— Сейчас — да. Но что будет, если она станет взрослой?
— Думаю, ничего особенного. Выйдет замуж, родит детей…
— Ты сам себя слышишь, друг? Отродье! Детей! Каких детей? Тех, что находят в корзинках, сплетённых из озёрной травы, осенней ночью на пороге дома? Как много уже тех, кто не повёл себя правильно? Как много таких, как ты?
— Не знаю.
— А я скажу тебе — их много. Они уже семнадцать лет растут среди нас. И только те, кого они выбрали родителями, знают об этом. Знают, но не говорят! Знают, но делают вид! И знаешь, почему?
— Почему?
— Потому что твоя, якобы, «дочь» всё ещё ходит по городу. И каждый думает: «Раз он молчит, то и я промолчу». «Где одно отродье, там и два…» — рассуждают они. «Всего одно исключение!» — говорит себе каждый. Но их много, друг. И если мы не вычистим их сейчас, то они вырастут и не дадут вычистить следующих. А те, что придут потом, вычистят уже нас. И не будет в нашем городе никого, кроме отродий, и тогда горе тому, кто свернёт с дороги в твой трактир. Подумай об этом, старый друг. Подумай и поступи правильно…
***
— Вы должны сказать ей! — возмущённо ворвалась в бар Ведьмочка Кофе.
Девушка пылает праведным негодованием, отчего разрумянилась и стала необычайно мила. Панк за моей спиной поставил на пол пивную кегу, шумно вздохнул и сглотнул слюну:
— Рили отпад герла, чел…
Блонда тянет за руку Швабру, которая имеет вид даже более унылый и несчастный чем обычно.
— Скажите же ей!
— Что сказать?
— Что она должна, просто обязана купить то платье!
— Я уже купила платье, — возражает хмуро Швабра.
— Это не платье! Это гадкая уродливая тряпка!
— Значит, мы просто созданы друг для друга.
— Боже мой, в кои-то веки в лавке нашлось что-то твоего размера, что-то, что тебе идёт, что-то, в чем ты отлично выглядишь, и ты вместо него покупаешь какое-то рубище?
— Оно дешевле. В пять раз.
— Его кто-то уже носил!
— Не придётся разнашивать.
— Оно на кого-то с грудью пятый номер!
— Буду носить там тетради. Чтобы в них не насрали снова.
— Боже, я этого просто не понимаю! — всплёскивает руками блонда. — Это такой шанс!
— Шанс на что? — зло спрашивает Швабра. — Ты веришь, что в том платье я услышу что-то кроме: «Смотрите, что нацепила эта уродина! Думает, что её примут за нормальную? Вот же идиотка!» А потом мне выльют клей на юбку и подпалят подол, чтобы знала своё место. Я не хочу быть идиоткой за такие деньги.

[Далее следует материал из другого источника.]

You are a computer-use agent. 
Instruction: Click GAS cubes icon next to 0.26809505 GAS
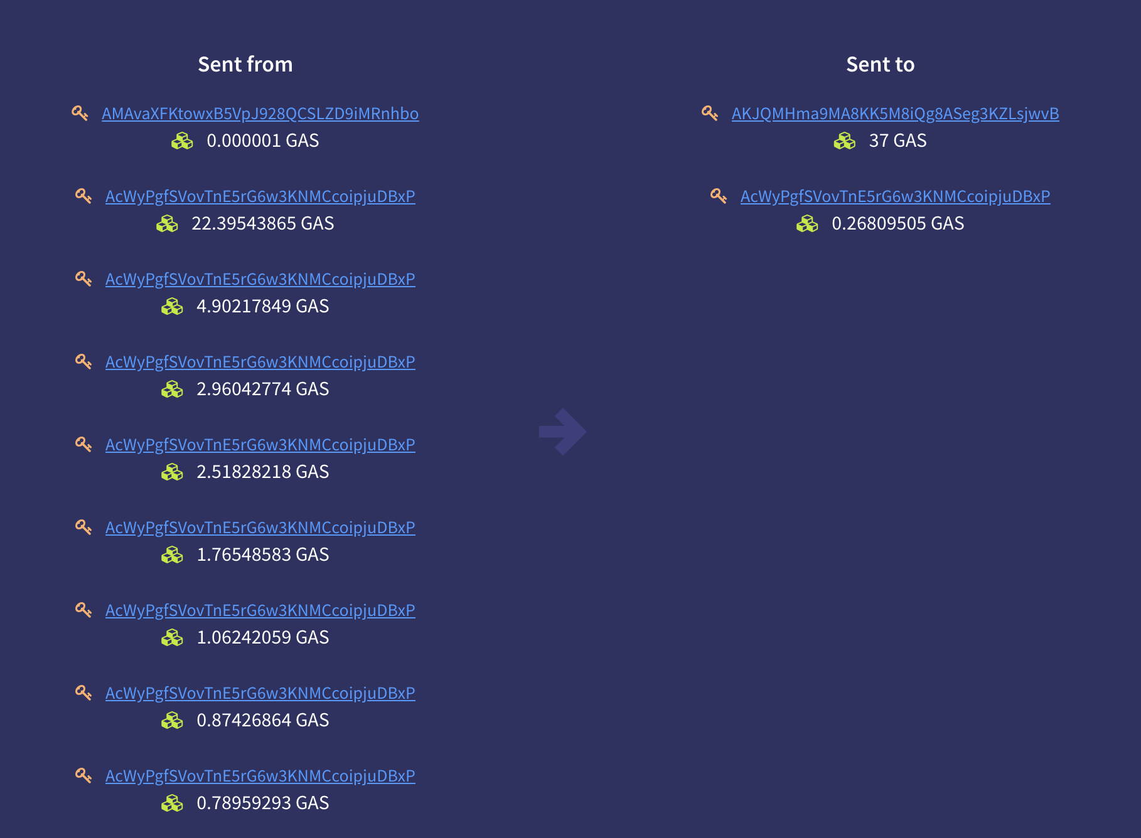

— Да причём тут школа! Ты должна надевать это платье и стоять у зеркала. Ты не должна стоять у зеркала ни в чём, кроме этого платья! Ты должна смотреть на девушку в зеркале и думать: «Блин, да я же офигенная, как я этого не видела раньше?» Это платье изменит твою жизнь, поверь мне.
— Мою жизнь изменит только одно, — жёстко сказала Швабра. — И ты знаешь, что это. Но на это нужны деньги. И я не буду их тратить ни на что другое.
— Даже ради меня?
— Это нечестный приём.
— Я готова на любые, лишь бы ты его купила. Ну, скажите же ей! — блонда умоляюще уставилась на меня.

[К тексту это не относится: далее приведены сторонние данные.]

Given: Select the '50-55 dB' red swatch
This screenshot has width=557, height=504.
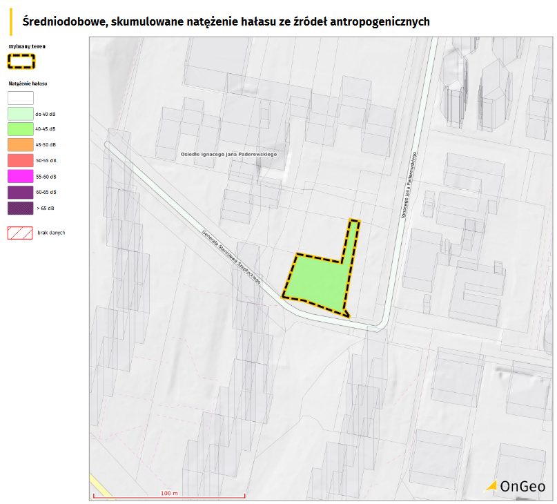Looking at the screenshot, I should (x=20, y=160).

— Дресс-код в нашем трудовом договоре не прописан, — покачал головой я, — уборщица может выходить на работу в любой одежде, лишь бы она была чистой и не оскорбляла общественную нравственность.

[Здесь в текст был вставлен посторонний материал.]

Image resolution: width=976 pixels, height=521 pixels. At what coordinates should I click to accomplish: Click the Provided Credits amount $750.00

— Та поношенная тряпка оскорбляет моё эстетическое чувство!
— Я уже семнадцать лет оскорбляю эстетическое чувство всех, кто меня видит, — отмахнулась Швабра. — Пусть терпят дальше. Мне плевать. И давай уже закроем эту тему.
— Ты как хочешь, — решительно сказала Ведьмочка, — но я сейчас вернусь в лавку и попрошу, чтобы платье отложили. Потому что ты передумаешь. Просто не можешь не передумать. Тебе ещё на осенний бал идти, между прочим!
Девушка развернулась, встряхнув белыми волосами, и вышла на улицу.
— Рили отпад герла, чел… — повторил панк, вздыхая как всплывший кит.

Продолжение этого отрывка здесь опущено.